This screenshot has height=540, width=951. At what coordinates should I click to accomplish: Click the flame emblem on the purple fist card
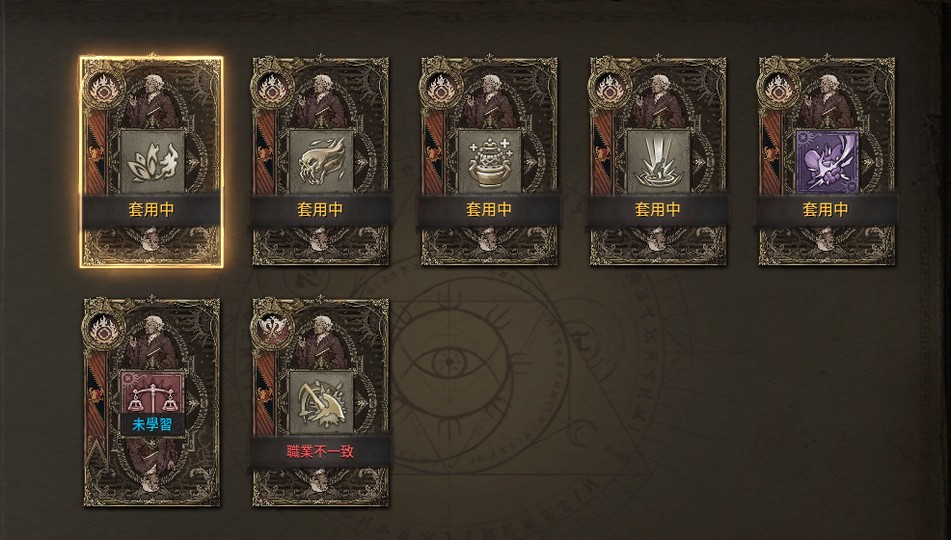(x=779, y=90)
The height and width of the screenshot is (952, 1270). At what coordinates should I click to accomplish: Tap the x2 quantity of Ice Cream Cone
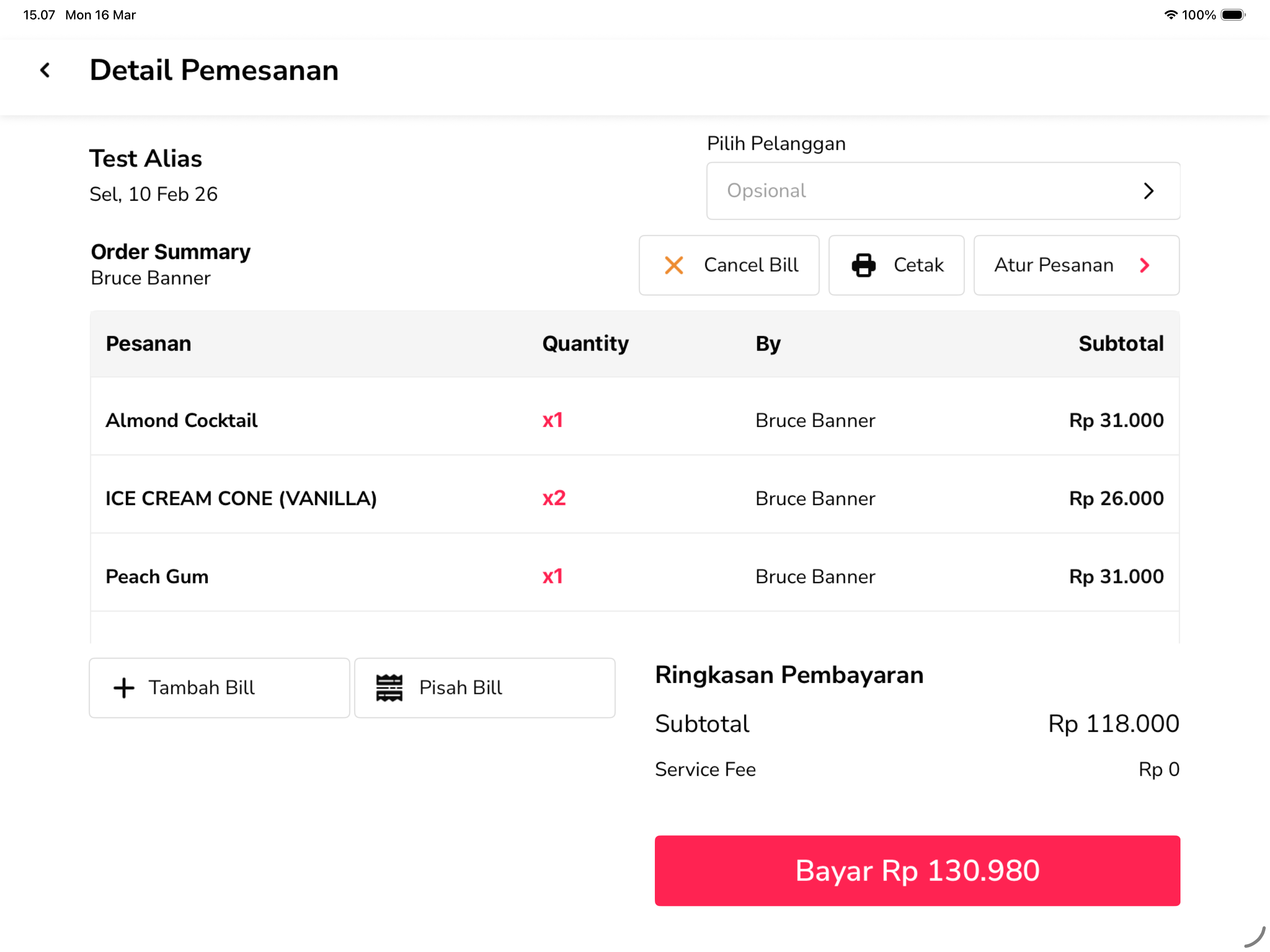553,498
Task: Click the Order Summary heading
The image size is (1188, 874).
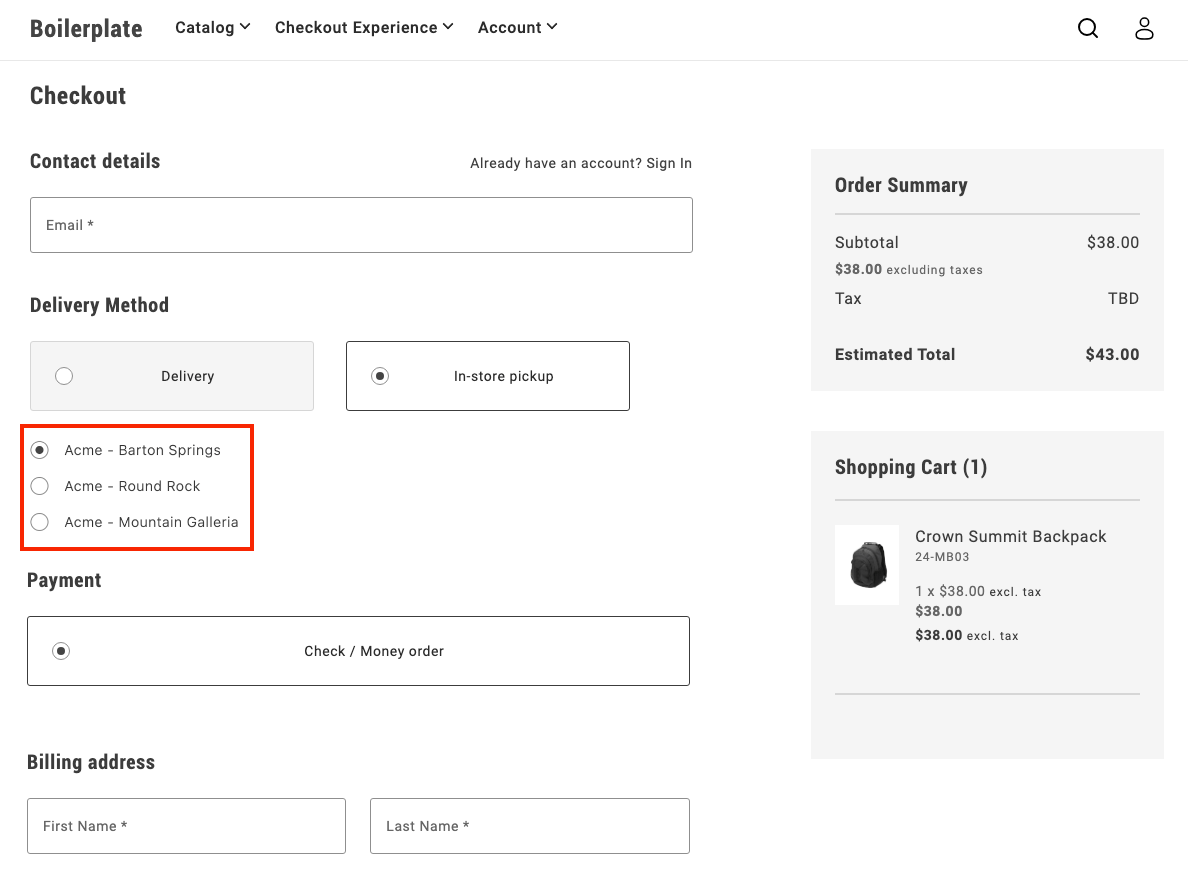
+ + +
EXERCISE DESCRIPTION: Nothing but the pictures may be dropped; restate the material word for word.

REPLY TO THE EXERCISE:
This screenshot has height=540, width=951. At what coordinates should I click to accomplish: Click the flame emblem on the purple fist card
(x=779, y=90)
The height and width of the screenshot is (952, 1270). At what coordinates should I click to accomplish: Tap the x2 quantity of Ice Cream Cone
553,498
Task: Click the Order Summary heading
The image size is (1188, 874).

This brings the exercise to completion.